§ **Required work**:
Lines below that include the word "computer" should each be copied.

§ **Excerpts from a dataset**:
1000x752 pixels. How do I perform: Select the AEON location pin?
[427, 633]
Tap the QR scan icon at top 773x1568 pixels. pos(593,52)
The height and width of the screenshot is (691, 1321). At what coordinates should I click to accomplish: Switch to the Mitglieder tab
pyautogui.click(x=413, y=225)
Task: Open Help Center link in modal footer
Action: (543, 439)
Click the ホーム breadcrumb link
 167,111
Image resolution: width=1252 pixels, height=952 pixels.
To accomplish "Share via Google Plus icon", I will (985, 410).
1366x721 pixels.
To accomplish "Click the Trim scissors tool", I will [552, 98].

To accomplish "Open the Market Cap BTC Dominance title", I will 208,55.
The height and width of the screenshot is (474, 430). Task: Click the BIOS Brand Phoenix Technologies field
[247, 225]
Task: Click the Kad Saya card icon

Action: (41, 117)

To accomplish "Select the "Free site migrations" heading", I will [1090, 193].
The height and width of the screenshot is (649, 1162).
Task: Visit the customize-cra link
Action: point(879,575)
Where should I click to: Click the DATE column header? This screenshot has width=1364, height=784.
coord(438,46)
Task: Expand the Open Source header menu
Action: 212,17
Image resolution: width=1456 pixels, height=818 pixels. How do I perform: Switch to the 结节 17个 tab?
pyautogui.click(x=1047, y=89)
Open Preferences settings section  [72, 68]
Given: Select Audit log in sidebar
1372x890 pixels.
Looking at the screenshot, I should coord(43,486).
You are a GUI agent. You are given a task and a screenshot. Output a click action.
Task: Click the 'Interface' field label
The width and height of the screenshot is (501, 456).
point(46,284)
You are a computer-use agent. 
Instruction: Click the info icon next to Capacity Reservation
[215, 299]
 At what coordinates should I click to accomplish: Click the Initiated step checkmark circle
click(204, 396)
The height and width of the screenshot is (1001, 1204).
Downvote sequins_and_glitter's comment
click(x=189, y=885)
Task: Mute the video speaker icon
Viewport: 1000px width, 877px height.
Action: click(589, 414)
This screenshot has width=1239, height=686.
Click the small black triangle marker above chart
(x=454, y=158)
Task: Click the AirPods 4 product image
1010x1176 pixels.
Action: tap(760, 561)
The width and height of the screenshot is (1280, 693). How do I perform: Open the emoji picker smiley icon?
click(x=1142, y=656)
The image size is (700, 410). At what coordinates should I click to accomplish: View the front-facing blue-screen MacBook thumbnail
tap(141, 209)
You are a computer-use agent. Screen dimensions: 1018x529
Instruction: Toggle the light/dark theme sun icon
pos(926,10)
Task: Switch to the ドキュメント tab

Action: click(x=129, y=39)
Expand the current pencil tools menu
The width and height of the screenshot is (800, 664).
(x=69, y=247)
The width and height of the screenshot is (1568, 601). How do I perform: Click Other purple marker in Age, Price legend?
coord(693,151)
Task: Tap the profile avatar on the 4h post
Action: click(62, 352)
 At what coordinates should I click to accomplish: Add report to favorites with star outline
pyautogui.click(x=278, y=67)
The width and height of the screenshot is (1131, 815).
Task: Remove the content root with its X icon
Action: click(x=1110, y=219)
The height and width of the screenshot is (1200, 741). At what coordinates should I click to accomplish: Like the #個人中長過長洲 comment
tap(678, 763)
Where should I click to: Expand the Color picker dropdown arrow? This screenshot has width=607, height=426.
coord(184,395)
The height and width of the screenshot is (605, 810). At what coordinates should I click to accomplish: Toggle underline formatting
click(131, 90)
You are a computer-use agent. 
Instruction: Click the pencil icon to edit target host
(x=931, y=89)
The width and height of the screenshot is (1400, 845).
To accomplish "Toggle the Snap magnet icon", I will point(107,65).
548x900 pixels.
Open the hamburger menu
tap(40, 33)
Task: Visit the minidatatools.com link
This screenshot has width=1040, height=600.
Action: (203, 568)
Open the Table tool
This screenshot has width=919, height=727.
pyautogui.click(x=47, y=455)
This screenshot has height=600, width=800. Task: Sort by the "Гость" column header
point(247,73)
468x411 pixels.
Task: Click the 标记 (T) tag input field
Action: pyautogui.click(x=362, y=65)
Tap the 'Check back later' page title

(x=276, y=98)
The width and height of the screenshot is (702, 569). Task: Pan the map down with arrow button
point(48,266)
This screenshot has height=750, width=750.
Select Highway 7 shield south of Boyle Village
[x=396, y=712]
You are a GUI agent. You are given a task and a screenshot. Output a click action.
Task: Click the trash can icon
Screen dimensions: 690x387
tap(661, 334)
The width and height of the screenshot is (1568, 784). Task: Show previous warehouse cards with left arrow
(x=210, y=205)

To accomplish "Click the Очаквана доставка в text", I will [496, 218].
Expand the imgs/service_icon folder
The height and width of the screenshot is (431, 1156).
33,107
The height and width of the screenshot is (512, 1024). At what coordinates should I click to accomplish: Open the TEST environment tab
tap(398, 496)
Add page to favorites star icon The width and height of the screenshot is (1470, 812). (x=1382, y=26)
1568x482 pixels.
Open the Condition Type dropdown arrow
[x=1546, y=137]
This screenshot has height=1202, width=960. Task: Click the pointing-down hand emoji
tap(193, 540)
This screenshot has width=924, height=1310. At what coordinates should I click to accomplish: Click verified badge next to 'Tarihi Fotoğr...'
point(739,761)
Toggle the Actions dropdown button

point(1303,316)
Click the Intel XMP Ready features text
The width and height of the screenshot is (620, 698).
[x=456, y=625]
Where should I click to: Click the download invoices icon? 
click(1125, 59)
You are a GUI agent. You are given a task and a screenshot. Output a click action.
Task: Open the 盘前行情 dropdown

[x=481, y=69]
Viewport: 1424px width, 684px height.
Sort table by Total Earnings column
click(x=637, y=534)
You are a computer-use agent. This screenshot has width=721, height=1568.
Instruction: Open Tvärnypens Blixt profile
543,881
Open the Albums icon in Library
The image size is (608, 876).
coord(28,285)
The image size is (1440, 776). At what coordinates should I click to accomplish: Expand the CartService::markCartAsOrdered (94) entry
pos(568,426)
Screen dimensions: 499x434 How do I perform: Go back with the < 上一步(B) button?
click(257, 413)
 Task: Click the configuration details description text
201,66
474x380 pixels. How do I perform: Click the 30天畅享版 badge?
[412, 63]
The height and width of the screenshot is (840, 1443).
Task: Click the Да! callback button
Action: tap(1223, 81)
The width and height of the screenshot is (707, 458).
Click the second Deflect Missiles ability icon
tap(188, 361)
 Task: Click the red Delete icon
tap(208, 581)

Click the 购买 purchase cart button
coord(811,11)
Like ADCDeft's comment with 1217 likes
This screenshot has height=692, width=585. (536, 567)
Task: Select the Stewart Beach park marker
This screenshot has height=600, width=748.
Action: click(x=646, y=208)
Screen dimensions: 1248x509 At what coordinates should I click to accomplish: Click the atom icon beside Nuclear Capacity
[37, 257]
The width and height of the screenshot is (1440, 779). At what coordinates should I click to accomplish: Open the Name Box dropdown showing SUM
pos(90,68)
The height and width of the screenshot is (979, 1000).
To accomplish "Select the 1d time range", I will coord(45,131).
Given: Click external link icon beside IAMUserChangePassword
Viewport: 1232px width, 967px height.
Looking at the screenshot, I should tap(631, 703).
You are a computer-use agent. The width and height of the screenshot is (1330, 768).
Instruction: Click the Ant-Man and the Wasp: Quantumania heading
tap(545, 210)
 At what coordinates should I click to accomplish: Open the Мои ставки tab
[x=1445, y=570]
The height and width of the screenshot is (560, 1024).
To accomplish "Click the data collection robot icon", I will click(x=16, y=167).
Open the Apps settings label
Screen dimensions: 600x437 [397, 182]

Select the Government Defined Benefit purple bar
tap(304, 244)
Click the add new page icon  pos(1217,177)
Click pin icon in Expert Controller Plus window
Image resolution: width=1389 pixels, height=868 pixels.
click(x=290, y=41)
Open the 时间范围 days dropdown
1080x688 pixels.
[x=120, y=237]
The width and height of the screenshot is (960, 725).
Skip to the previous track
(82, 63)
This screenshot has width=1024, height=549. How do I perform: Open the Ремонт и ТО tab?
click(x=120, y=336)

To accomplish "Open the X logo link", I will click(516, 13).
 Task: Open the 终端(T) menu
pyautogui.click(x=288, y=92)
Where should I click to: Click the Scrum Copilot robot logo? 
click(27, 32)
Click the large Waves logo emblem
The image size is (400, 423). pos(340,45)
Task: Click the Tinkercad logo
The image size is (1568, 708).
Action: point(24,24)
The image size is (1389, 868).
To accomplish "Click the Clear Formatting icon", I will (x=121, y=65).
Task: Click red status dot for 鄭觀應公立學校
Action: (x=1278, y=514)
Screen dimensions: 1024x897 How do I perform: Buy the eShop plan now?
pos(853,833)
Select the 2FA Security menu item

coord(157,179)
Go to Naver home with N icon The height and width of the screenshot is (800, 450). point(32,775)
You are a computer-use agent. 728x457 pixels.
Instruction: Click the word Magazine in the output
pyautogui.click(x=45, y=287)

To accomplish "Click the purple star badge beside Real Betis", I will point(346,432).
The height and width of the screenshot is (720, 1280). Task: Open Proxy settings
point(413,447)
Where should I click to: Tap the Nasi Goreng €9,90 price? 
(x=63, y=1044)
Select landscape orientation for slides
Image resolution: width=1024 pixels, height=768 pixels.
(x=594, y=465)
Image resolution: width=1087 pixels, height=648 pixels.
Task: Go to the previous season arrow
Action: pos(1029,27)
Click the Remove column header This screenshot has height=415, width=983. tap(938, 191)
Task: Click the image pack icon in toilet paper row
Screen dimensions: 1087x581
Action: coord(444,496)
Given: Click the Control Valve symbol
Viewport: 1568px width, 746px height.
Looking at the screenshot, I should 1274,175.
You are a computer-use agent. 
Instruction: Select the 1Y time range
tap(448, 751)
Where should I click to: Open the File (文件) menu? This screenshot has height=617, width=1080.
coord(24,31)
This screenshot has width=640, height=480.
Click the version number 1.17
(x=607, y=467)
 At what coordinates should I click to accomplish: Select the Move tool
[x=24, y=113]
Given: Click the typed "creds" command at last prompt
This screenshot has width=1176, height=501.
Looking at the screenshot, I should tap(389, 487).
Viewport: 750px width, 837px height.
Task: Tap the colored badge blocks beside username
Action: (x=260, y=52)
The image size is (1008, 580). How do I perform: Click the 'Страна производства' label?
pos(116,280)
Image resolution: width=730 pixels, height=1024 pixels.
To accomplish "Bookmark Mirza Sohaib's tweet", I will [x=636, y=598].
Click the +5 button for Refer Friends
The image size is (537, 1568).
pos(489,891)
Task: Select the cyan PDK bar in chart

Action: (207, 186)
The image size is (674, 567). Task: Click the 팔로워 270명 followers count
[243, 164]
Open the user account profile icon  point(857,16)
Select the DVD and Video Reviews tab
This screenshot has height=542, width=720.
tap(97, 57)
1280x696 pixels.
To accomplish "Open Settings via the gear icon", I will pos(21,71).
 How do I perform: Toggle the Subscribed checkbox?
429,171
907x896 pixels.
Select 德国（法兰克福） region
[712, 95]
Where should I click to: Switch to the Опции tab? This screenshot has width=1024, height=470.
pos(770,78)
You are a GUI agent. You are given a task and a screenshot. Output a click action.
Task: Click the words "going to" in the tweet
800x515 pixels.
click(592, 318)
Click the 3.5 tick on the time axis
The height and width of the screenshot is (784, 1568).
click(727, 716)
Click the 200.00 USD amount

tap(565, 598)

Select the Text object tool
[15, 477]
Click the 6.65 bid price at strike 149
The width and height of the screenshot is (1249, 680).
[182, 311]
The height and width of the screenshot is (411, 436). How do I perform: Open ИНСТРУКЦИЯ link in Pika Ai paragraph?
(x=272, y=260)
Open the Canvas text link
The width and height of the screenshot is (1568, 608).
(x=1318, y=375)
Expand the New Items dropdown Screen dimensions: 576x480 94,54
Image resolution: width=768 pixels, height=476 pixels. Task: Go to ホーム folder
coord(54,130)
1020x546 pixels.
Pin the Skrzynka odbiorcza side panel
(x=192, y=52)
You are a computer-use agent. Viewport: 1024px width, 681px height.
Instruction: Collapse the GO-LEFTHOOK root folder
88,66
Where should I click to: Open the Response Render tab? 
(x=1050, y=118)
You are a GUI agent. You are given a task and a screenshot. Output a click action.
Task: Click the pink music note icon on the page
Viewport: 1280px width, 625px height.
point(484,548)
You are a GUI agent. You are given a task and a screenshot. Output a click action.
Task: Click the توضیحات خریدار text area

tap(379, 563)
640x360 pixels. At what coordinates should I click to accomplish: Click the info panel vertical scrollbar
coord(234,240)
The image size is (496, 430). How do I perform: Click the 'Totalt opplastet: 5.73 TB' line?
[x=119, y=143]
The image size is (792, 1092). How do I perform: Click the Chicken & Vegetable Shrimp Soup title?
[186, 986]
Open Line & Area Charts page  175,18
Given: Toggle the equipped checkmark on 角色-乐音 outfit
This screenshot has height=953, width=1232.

§ **Response**:
You are a computer-use agent. 
You are a computer-use agent. Screen dimensions: 1018x529
You are a computer-use agent. 
You are a computer-use agent. This screenshot has width=721, height=1568.
You are a computer-use agent. The width and height of the screenshot is (1330, 768).
You are a computer-use agent. 728x457 pixels.
You are a computer-use agent. 
You are a computer-use agent. Viewport: 1024px width, 681px height.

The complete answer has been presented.